The study used the “Get With the Guidelines” registry to look at nearly 70,000 patients who had been hospitalized and diagnosed with atrial fibrillation between 2014 and 2020. Consistent with previous research, the study found that Black patients were 25% less likely to receive an anticoagulation medication at discharge compared to white patients, and they were even less likely to receive newer and more effective oral anticoagulants. In a follow-up a year later with 16,000 of these original patients, the researchers showed that Black patients had double the risk of a stroke, as well as a 1.2 times higher risk of death. Similar stroke results were found for Hispanic patients.
Determining why these disparities exist among Black and Hispanic patients is a more complex question. While researchers found that the size or location of the hospital where the patient was admitted did not have an effect on patient outcomes, access to high-quality cardiovascular care may play a part.
However, even if patients have access to cardiovascular care, social and economic influences play a major role in determining if patients can receive medications. Direct anticoagulants, while newer and more effective, can often cost patients $500 a month, making them difficult for lower-income patients to afford.

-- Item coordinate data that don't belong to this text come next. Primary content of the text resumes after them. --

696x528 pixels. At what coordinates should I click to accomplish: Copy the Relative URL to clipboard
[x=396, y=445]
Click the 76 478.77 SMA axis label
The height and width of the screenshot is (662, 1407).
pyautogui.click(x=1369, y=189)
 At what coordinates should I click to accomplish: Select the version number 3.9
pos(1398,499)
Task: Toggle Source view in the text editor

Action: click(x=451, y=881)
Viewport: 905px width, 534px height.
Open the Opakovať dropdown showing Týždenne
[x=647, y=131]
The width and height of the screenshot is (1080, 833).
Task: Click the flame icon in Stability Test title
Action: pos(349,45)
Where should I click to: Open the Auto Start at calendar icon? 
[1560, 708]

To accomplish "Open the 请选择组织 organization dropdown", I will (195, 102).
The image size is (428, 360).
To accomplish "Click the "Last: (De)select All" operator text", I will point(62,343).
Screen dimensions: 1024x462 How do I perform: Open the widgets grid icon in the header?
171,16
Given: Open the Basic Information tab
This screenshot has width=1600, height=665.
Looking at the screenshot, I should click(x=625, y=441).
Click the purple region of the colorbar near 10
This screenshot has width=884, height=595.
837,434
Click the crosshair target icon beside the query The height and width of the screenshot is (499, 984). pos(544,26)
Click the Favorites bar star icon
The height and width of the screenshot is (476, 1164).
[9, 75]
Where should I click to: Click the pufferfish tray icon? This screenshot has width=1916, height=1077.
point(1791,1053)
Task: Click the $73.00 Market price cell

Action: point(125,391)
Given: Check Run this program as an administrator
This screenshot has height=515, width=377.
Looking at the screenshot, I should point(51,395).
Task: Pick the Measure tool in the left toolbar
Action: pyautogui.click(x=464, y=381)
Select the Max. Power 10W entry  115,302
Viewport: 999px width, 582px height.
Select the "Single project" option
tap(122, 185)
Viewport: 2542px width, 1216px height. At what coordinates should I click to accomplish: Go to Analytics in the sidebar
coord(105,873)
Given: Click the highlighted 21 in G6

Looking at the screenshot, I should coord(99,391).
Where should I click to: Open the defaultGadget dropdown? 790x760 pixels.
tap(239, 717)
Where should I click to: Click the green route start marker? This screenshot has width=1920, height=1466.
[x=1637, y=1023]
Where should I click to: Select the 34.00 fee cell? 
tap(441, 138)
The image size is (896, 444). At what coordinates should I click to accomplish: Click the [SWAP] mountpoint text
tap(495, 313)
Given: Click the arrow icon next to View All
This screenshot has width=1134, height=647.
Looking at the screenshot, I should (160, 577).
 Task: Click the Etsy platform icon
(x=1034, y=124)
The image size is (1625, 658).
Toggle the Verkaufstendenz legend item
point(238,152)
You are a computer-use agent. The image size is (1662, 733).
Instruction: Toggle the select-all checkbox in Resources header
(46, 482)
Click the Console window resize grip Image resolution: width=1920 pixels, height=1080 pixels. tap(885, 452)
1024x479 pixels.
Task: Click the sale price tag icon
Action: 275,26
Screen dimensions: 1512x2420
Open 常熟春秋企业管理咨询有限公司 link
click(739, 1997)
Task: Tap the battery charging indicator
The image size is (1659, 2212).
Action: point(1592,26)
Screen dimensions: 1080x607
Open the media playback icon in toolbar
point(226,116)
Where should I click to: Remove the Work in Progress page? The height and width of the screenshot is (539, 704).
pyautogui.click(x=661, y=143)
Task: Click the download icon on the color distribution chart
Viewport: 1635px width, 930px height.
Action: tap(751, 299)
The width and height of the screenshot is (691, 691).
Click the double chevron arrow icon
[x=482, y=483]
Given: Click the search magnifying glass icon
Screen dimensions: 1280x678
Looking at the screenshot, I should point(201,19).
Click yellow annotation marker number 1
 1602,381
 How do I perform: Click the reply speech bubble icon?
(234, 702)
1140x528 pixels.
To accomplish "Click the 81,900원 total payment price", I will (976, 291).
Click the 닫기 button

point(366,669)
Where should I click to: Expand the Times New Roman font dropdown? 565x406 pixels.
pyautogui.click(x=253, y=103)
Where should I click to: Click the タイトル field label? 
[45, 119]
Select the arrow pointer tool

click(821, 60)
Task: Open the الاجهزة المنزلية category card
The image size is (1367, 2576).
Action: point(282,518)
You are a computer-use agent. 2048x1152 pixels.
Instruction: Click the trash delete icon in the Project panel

In addition, the trust between a patient and provider can impact whether patients are prescribed medications and if they take them. While implicit bias may be a factor in whether patients are prescribed newer medications, if patients do not trust their provider, they may be less likely to take the anticoagulants even if they were prescribed.
“These results give us an opportunity to think deeply about pharmaco-equity and the steps we can take urgently to improve treatment and outcomes for patients,” Essien said. “We need to continue to prioritize policies that make it easier for more patients to afford the medication they need, and work with providers to ensure we’re treating patients in a way that builds trust and leads to better outcomes.”